**Exercise objective**
Will you transcribe the entries that follow, exactly and in full?

=====

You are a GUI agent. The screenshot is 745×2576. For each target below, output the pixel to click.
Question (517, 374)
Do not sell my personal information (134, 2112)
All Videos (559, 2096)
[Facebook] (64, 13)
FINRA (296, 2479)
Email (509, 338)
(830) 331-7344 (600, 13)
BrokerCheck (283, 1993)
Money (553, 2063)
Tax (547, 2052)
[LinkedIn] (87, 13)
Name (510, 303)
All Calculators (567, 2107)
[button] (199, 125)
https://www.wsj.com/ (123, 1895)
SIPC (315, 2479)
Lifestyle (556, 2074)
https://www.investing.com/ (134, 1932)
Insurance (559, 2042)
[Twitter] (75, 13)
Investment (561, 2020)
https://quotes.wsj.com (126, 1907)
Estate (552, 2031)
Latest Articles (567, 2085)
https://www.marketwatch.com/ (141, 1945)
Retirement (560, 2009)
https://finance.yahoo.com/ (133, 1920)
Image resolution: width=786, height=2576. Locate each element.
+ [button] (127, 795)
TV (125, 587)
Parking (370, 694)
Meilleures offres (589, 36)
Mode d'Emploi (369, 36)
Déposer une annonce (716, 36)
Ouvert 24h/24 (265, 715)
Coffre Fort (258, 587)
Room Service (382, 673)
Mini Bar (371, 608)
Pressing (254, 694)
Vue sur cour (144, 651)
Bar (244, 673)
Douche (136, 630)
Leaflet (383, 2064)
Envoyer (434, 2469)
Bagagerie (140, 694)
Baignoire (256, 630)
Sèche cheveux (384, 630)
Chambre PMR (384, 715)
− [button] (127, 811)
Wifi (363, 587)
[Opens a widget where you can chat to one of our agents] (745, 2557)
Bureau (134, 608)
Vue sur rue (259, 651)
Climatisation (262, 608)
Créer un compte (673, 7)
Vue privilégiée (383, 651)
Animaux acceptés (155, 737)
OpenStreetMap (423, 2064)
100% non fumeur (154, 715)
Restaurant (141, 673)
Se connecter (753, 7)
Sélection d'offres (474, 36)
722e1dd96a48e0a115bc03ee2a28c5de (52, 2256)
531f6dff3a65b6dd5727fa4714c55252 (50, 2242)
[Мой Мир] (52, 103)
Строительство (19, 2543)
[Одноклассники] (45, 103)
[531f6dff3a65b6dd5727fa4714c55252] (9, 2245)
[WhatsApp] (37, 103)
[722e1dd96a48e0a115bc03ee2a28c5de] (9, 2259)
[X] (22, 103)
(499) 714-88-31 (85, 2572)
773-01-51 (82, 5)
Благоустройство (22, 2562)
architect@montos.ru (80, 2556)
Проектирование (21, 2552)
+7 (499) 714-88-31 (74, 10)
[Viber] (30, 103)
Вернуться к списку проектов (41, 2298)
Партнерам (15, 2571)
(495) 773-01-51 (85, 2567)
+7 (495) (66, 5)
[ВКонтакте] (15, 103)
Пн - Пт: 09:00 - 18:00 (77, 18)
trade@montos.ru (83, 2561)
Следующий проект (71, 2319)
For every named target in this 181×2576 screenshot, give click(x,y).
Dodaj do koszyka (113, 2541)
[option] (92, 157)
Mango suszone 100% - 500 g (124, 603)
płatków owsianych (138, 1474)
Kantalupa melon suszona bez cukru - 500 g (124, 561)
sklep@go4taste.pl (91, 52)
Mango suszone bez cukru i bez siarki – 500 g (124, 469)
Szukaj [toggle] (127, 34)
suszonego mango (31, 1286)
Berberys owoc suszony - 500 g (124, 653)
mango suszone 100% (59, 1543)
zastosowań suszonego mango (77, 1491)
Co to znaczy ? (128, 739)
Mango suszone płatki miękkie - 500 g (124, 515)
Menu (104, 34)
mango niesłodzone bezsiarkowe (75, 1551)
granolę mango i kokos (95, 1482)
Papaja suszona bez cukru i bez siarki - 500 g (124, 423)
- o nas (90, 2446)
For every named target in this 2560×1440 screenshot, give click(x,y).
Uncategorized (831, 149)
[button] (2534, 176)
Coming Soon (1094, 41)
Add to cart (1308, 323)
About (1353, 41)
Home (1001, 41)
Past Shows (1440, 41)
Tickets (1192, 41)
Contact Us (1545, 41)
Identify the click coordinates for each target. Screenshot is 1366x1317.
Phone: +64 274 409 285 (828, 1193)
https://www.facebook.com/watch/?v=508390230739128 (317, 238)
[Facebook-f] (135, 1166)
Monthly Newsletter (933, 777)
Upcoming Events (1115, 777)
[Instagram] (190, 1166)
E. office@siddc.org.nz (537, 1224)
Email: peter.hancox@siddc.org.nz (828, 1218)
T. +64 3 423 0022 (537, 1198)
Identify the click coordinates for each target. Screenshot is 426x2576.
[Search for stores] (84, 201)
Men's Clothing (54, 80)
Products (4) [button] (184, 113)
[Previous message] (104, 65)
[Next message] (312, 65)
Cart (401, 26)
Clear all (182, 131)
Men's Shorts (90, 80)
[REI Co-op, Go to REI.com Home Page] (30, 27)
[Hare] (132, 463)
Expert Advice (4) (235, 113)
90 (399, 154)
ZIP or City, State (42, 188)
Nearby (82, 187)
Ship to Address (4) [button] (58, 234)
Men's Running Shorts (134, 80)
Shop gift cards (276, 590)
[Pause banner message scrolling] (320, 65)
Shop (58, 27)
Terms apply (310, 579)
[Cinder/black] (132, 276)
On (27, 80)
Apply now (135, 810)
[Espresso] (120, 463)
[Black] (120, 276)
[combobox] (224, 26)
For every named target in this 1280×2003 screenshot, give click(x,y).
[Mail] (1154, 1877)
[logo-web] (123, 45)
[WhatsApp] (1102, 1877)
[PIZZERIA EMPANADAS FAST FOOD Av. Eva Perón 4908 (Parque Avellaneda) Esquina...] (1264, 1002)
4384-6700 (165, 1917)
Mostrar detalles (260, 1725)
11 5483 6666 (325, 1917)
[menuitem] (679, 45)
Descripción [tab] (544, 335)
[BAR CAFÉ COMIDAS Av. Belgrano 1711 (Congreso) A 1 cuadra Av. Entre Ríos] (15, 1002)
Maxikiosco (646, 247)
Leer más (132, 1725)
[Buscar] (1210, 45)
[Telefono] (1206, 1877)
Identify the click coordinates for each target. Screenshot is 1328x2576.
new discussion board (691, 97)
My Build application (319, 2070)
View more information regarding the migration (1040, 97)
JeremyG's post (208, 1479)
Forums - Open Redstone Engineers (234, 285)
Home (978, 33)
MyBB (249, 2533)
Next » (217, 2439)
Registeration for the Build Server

=====

**Answer space**
You are a GUI agent. The screenshot is 745×2576. For each target below, output the pixel to click.
Question (517, 374)
Do not sell my personal information (134, 2112)
All Videos (559, 2096)
[Facebook] (64, 13)
FINRA (296, 2479)
Email (509, 338)
(830) 331-7344 (600, 13)
BrokerCheck (283, 1993)
Money (553, 2063)
Tax (547, 2052)
[LinkedIn] (87, 13)
Name (510, 303)
All Calculators (567, 2107)
[button] (199, 125)
https://www.wsj.com/ (123, 1895)
SIPC (315, 2479)
Lifestyle (556, 2074)
https://www.investing.com/ (134, 1932)
Insurance (559, 2042)
[Twitter] (75, 13)
Investment (561, 2020)
https://quotes.wsj.com (126, 1907)
Estate (552, 2031)
Latest Articles (567, 2085)
https://www.marketwatch.com/ (141, 1945)
Retirement (560, 2009)
https://finance.yahoo.com/ (133, 1920)
Image resolution: width=786, height=2576. Locate each element.
+ [button] (127, 795)
TV (125, 587)
Parking (370, 694)
Meilleures offres (589, 36)
Mode d'Emploi (369, 36)
Déposer une annonce (716, 36)
Ouvert 24h/24 (265, 715)
Coffre Fort (258, 587)
Room Service (382, 673)
Mini Bar (371, 608)
Pressing (254, 694)
Vue sur cour (144, 651)
Bar (244, 673)
Douche (136, 630)
Leaflet (383, 2064)
Envoyer (434, 2469)
Bagagerie (140, 694)
Baignoire (256, 630)
Sèche cheveux (384, 630)
Chambre PMR (384, 715)
− [button] (127, 811)
Wifi (363, 587)
[Opens a widget where you can chat to one of our agents] (745, 2557)
Bureau (134, 608)
Vue sur rue (259, 651)
Climatisation (262, 608)
Créer un compte (673, 7)
Vue privilégiée (383, 651)
Animaux acceptés (155, 737)
OpenStreetMap (423, 2064)
100% non fumeur (154, 715)
Restaurant (141, 673)
Se connecter (753, 7)
Sélection d'offres (474, 36)
722e1dd96a48e0a115bc03ee2a28c5de (52, 2256)
531f6dff3a65b6dd5727fa4714c55252 (50, 2242)
[Мой Мир] (52, 103)
Строительство (19, 2543)
[Одноклассники] (45, 103)
[531f6dff3a65b6dd5727fa4714c55252] (9, 2245)
[WhatsApp] (37, 103)
[722e1dd96a48e0a115bc03ee2a28c5de] (9, 2259)
[X] (22, 103)
(499) 714-88-31 (85, 2572)
773-01-51 (82, 5)
Благоустройство (22, 2562)
architect@montos.ru (80, 2556)
Проектирование (21, 2552)
+7 (499) 714-88-31 (74, 10)
[Viber] (30, 103)
Вернуться к списку проектов (41, 2298)
Партнерам (15, 2571)
(495) 773-01-51 (85, 2567)
+7 (495) (66, 5)
[ВКонтакте] (15, 103)
Пн - Пт: 09:00 - 18:00 (77, 18)
trade@montos.ru (83, 2561)
Следующий проект (71, 2319)
For every named target in this 181×2576 screenshot, give click(x,y).
Dodaj do koszyka (113, 2541)
[option] (92, 157)
Mango suszone 100% - 500 g (124, 603)
płatków owsianych (138, 1474)
Kantalupa melon suszona bez cukru - 500 g (124, 561)
sklep@go4taste.pl (91, 52)
Mango suszone bez cukru i bez siarki – 500 g (124, 469)
Szukaj [toggle] (127, 34)
suszonego mango (31, 1286)
Berberys owoc suszony - 500 g (124, 653)
mango suszone 100% (59, 1543)
zastosowań suszonego mango (77, 1491)
Co to znaczy ? (128, 739)
Mango suszone płatki miękkie - 500 g (124, 515)
Menu (104, 34)
mango niesłodzone bezsiarkowe (75, 1551)
granolę mango i kokos (95, 1482)
Papaja suszona bez cukru i bez siarki - 500 g (124, 423)
- o nas (90, 2446)
For every named target in this 2560×1440 screenshot, give click(x,y).
Uncategorized (831, 149)
[button] (2534, 176)
Coming Soon (1094, 41)
Add to cart (1308, 323)
About (1353, 41)
Home (1001, 41)
Past Shows (1440, 41)
Tickets (1192, 41)
Contact Us (1545, 41)
Identify the click coordinates for each target. Screenshot is 1366x1317.
Phone: +64 274 409 285 (828, 1193)
https://www.facebook.com/watch/?v=508390230739128 (317, 238)
[Facebook-f] (135, 1166)
Monthly Newsletter (933, 777)
Upcoming Events (1115, 777)
[Instagram] (190, 1166)
E. office@siddc.org.nz (537, 1224)
Email: peter.hancox@siddc.org.nz (828, 1218)
T. +64 3 423 0022 (537, 1198)
Identify the click coordinates for each target. Screenshot is 426x2576.
[Search for stores] (84, 201)
Men's Clothing (54, 80)
Products (4) [button] (184, 113)
[Previous message] (104, 65)
[Next message] (312, 65)
Cart (401, 26)
Clear all (182, 131)
Men's Shorts (90, 80)
[REI Co-op, Go to REI.com Home Page] (30, 27)
[Hare] (132, 463)
Expert Advice (4) (235, 113)
90 (399, 154)
ZIP or City, State (42, 188)
Nearby (82, 187)
Ship to Address (4) [button] (58, 234)
Men's Running Shorts (134, 80)
Shop gift cards (276, 590)
[Pause banner message scrolling] (320, 65)
Shop (58, 27)
Terms apply (310, 579)
[Cinder/black] (132, 276)
On (27, 80)
Apply now (135, 810)
[Espresso] (120, 463)
[Black] (120, 276)
[combobox] (224, 26)
For every named target in this 1280×2003 screenshot, give click(x,y).
[Mail] (1154, 1877)
[logo-web] (123, 45)
[WhatsApp] (1102, 1877)
[PIZZERIA EMPANADAS FAST FOOD Av. Eva Perón 4908 (Parque Avellaneda) Esquina...] (1264, 1002)
4384-6700 (165, 1917)
Mostrar detalles (260, 1725)
11 5483 6666 (325, 1917)
[menuitem] (679, 45)
Descripción [tab] (544, 335)
[BAR CAFÉ COMIDAS Av. Belgrano 1711 (Congreso) A 1 cuadra Av. Entre Ríos] (15, 1002)
Maxikiosco (646, 247)
Leer más (132, 1725)
[Buscar] (1210, 45)
[Telefono] (1206, 1877)
Identify the click coordinates for each target. Screenshot is 1328x2576.
new discussion board (691, 97)
My Build application (319, 2070)
View more information regarding the migration (1040, 97)
JeremyG's post (208, 1479)
Forums - Open Redstone Engineers (234, 285)
Home (978, 33)
MyBB (249, 2533)
Next » (217, 2439)
Registeration for the Build Server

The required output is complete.